Listed records:
----

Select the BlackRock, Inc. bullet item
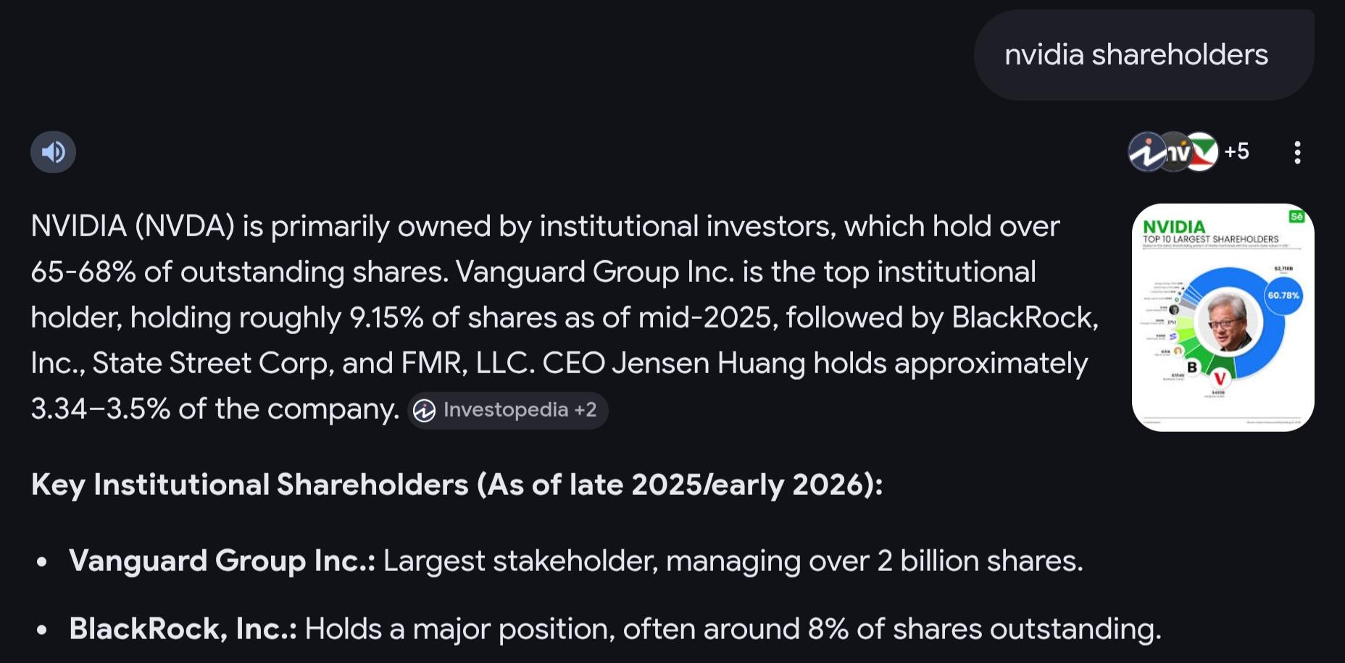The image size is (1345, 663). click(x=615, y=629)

----

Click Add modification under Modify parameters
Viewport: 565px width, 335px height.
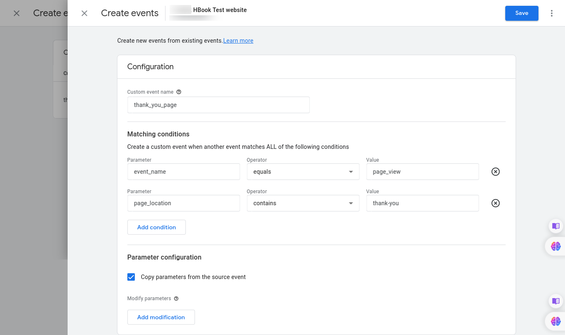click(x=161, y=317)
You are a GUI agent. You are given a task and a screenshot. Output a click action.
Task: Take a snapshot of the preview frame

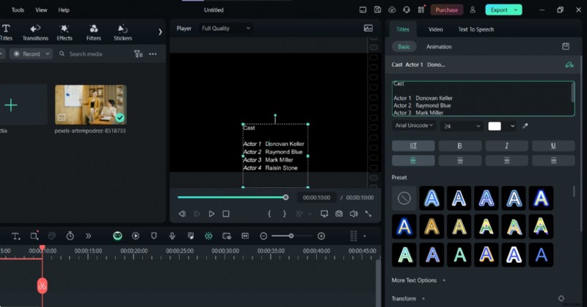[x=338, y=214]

----

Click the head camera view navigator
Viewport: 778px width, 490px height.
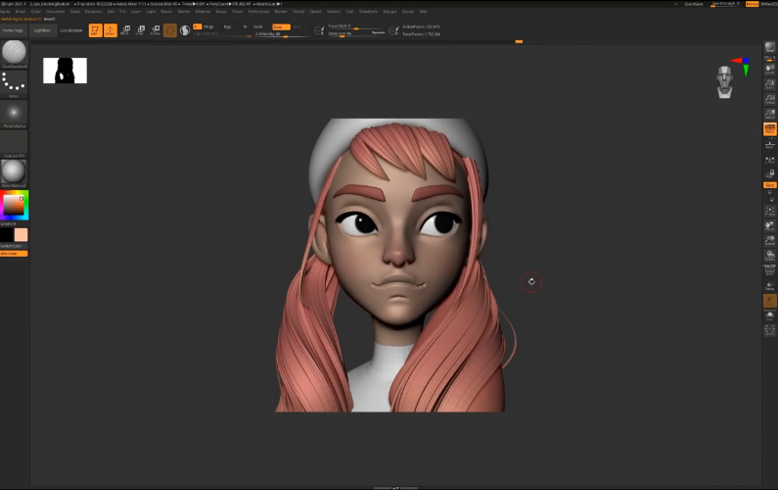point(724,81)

----

Task directions: Please return, word for word, the lines of the material above, starting at the line that contains "Click Add modification" and ending at the line that contains "[x=338, y=214]", and leave the pictures out of your answer.

Solution:
Click Add modification under Modify parameters
Viewport: 565px width, 335px height.
click(x=161, y=317)
You are a GUI agent. You are given a task and a screenshot. Output a click action.
Task: Take a snapshot of the preview frame

[x=338, y=214]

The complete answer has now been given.